From WOODTV
Marthe Cohn wasn’t vocal about her experience as a Jewish French spy in Nazi Germany until many years after World War II.
But more than 70 years later, she tells her story often. The now-95-year-old, who has been hailed as a hero, spoke earlier this week to a packed house at Temple Emanuel, a synagogue in Grand Rapids.
As a beautiful 20-year-old, Cohn lived in France, just across the border from Germany as Adolf Hitler rose to power in the 1930s.
“So many people risked their lives to save others,” said Cohn — including her own family, which helped shelter Jews fleeing Nazi occupation.
But then Nazi power escalated and her family fled south. Her sister was arrested and sent to Auschwitz. She never came back.
Cohn fought back by joining the French army after the Allies liberated Paris in August 1944. She managed to avoid deportation or a concentration camp by hiding her identity as a Jew.
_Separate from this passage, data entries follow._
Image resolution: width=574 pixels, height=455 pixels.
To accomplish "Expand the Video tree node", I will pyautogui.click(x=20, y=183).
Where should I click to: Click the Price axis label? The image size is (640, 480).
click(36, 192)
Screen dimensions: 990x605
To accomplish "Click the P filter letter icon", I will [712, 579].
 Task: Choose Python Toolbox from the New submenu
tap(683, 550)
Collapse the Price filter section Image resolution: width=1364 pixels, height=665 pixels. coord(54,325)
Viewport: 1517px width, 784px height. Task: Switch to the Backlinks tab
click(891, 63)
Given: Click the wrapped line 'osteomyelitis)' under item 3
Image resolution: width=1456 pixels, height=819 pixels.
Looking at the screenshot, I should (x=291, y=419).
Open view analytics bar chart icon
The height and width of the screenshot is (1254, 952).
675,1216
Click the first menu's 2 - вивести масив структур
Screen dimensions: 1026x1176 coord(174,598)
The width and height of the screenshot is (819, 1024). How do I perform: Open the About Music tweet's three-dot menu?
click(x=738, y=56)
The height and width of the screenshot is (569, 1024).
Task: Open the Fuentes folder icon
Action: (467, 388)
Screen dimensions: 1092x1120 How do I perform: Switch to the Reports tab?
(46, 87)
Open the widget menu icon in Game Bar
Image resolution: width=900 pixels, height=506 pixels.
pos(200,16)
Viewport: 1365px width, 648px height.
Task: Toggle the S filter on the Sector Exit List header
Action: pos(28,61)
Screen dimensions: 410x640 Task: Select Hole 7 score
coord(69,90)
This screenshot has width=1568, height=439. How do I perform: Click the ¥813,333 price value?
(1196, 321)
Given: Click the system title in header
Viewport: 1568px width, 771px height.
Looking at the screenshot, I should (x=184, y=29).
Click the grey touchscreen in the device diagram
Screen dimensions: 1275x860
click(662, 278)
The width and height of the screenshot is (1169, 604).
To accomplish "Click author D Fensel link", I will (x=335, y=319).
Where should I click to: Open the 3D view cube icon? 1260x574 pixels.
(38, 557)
“Any male would’ve been immediately noticed and arrested. They needed women to go into mission and he asked me if I accepted to be transferred to the intelligence service of the French army,” Cohn said.
She accepted the challenge and became instrumental in retrieving inside information about Nazi movements.
Blonde and fluent in German, she posed as a nurse who was anxiously trying to contact her fake fiance in order to obtain crucial intelligence, relaying it to Allied forces.
That work shielded her from the reality of what was happening to her fellow Jews.
“I met survivors (of the concentration camps) and when they told me what happened. I didn’t believe them. I thought they were escaped from a psychiatric hospital. I couldn’t believe it. It was unbelievable,” she recalled.
But sharing her truth, she says, is vital to preserve history and to make sure such an atrocity never happens again.
“We (People who lived through World War II) are all dying out. We won’t be here much longer and mostly the young generation have to know what happened,” Cohn said.
When Cohn was 80, she was awarded France’s highest military honor, the Medaille Militaire.
These days, she and her husband of nearly 60 years travel often to share her story.